─── PROVIDED RECORDS

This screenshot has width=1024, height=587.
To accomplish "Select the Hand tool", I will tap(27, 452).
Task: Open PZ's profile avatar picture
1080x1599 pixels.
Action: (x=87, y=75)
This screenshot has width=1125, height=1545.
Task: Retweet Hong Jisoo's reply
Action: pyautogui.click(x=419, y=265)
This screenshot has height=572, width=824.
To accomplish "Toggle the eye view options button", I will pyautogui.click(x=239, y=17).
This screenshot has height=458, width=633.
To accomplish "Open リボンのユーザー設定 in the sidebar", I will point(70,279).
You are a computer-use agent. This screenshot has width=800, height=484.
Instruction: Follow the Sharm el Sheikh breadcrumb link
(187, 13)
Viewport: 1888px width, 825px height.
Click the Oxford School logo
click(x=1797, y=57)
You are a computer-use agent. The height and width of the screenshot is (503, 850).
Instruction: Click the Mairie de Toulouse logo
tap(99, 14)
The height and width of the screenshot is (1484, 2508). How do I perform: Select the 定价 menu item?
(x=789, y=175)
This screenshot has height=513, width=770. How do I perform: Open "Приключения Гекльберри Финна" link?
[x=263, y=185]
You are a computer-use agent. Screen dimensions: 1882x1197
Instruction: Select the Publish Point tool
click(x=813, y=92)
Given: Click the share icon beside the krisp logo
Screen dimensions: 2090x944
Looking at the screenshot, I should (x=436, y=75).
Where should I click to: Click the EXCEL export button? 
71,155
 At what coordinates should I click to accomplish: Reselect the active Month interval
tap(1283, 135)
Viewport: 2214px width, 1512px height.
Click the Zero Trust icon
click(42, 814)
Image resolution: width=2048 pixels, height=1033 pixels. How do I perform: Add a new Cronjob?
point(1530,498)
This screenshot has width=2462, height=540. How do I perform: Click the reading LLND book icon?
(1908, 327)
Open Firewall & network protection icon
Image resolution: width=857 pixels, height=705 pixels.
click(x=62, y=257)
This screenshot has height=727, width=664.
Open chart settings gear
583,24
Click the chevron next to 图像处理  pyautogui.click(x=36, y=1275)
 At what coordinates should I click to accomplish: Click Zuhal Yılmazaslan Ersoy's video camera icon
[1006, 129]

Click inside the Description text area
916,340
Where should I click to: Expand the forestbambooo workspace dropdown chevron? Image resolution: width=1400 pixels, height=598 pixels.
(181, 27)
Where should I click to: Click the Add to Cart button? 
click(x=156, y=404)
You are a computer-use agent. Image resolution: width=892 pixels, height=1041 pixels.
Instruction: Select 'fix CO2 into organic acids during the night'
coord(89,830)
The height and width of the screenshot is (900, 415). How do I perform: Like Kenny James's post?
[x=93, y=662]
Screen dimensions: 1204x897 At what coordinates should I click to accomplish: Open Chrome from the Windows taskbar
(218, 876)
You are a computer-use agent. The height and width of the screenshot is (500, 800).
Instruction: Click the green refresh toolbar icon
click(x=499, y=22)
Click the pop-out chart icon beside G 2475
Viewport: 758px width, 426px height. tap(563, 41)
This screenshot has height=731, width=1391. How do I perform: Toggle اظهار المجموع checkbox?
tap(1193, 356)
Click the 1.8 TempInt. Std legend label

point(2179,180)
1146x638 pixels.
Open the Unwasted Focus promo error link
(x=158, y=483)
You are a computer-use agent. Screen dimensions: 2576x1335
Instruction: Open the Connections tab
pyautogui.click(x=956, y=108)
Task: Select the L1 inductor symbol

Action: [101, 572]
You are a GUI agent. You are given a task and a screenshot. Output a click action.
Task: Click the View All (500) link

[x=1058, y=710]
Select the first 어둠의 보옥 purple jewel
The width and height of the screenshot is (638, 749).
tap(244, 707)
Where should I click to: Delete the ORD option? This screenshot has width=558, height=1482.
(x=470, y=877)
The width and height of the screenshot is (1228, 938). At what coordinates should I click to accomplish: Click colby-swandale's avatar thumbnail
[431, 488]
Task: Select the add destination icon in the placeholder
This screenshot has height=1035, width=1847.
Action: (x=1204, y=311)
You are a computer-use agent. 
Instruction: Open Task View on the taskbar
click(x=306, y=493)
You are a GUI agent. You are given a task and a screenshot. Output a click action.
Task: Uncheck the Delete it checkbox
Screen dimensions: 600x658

──────

** WHAT IS NEEDED **
Rewrite the items from the line with "Where should I click to: Expand" up to and including the line with "tap(244, 707)", replacing "Instruction" with "Command" and leaving everything else unchanged.

** SOLUTION **
Where should I click to: Expand the forestbambooo workspace dropdown chevron? Image resolution: width=1400 pixels, height=598 pixels.
(181, 27)
Where should I click to: Click the Add to Cart button? 
click(x=156, y=404)
You are a computer-use agent. Image resolution: width=892 pixels, height=1041 pixels.
Command: Select 'fix CO2 into organic acids during the night'
coord(89,830)
The height and width of the screenshot is (900, 415). How do I perform: Like Kenny James's post?
[x=93, y=662]
Screen dimensions: 1204x897 At what coordinates should I click to accomplish: Open Chrome from the Windows taskbar
(218, 876)
You are a computer-use agent. The height and width of the screenshot is (500, 800).
Command: Click the green refresh toolbar icon
click(x=499, y=22)
Click the pop-out chart icon beside G 2475
Viewport: 758px width, 426px height. tap(563, 41)
This screenshot has height=731, width=1391. How do I perform: Toggle اظهار المجموع checkbox?
tap(1193, 356)
Click the 1.8 TempInt. Std legend label

point(2179,180)
1146x638 pixels.
Open the Unwasted Focus promo error link
(x=158, y=483)
You are a computer-use agent. Screen dimensions: 2576x1335
Command: Open the Connections tab
pyautogui.click(x=956, y=108)
Task: Select the L1 inductor symbol

Action: [101, 572]
You are a GUI agent. You are given a task and a screenshot. Output a click action.
Task: Click the View All (500) link

[x=1058, y=710]
Select the first 어둠의 보옥 purple jewel
The width and height of the screenshot is (638, 749).
tap(244, 707)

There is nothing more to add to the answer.